Dataset entries:
────────────────────

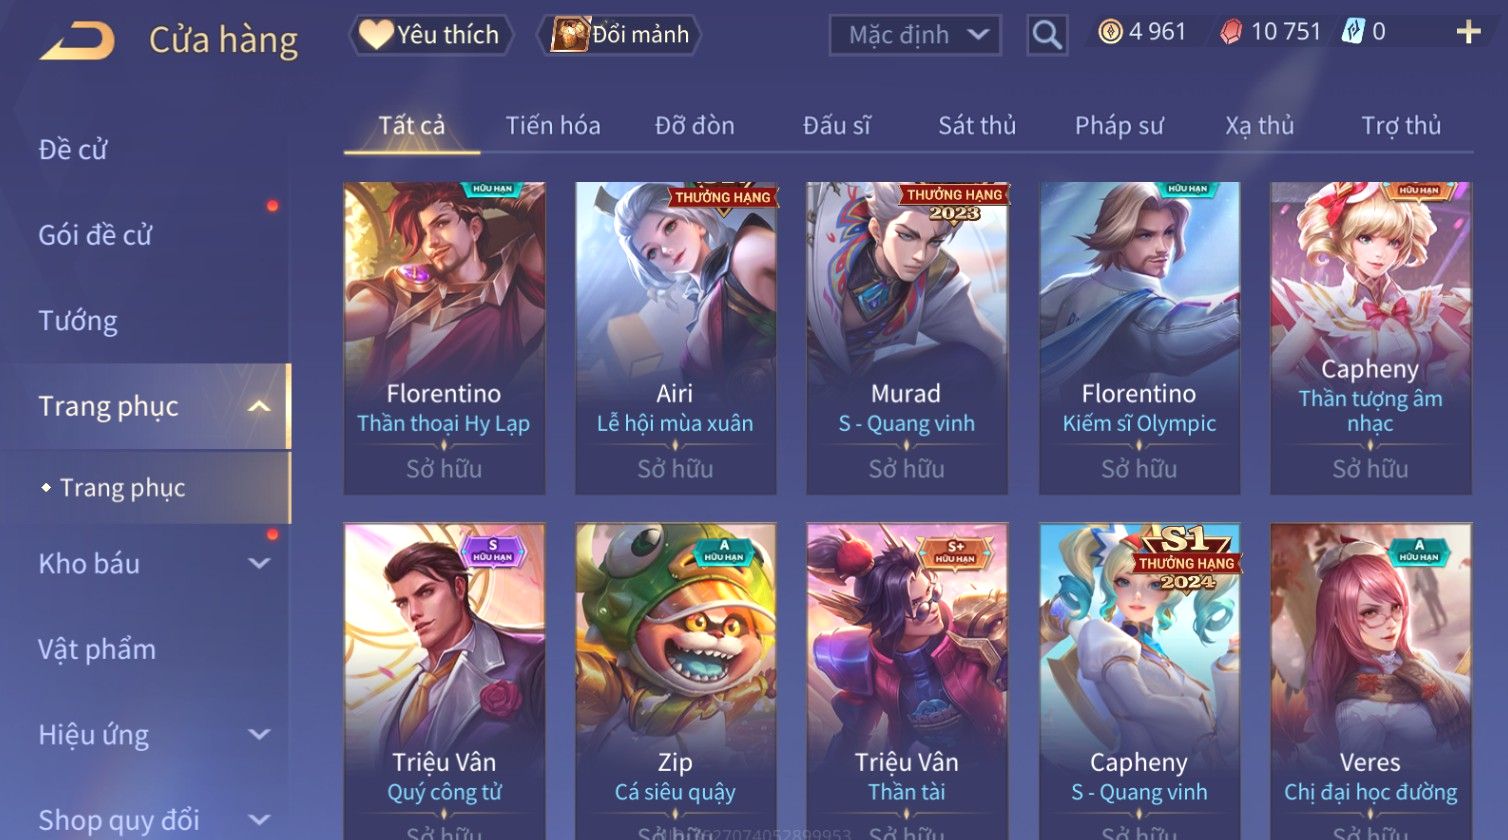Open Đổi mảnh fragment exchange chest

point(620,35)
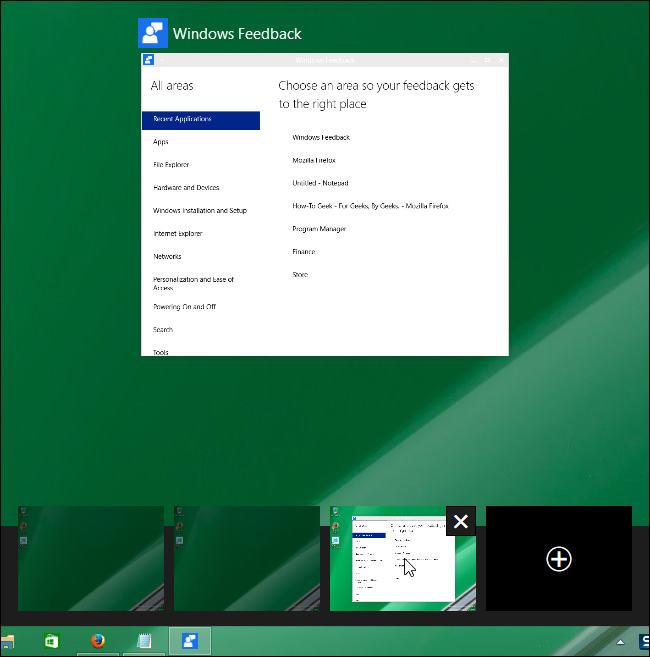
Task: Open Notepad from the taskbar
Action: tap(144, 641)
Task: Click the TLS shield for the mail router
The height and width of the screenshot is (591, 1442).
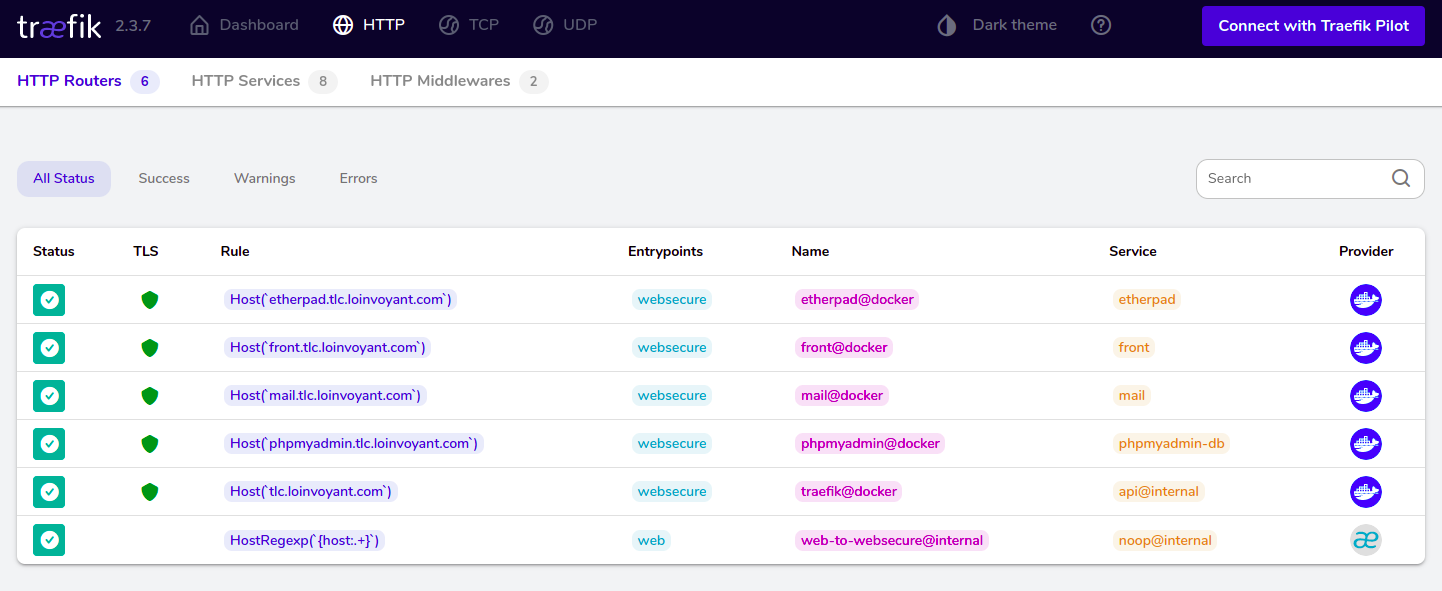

────────────────────

What the exercise asks: With the pictures left out, copy exactly the lines from the one containing "Task: Click the" through the last line of the data.

Result:
Task: Click the TLS shield for the mail router
The height and width of the screenshot is (591, 1442).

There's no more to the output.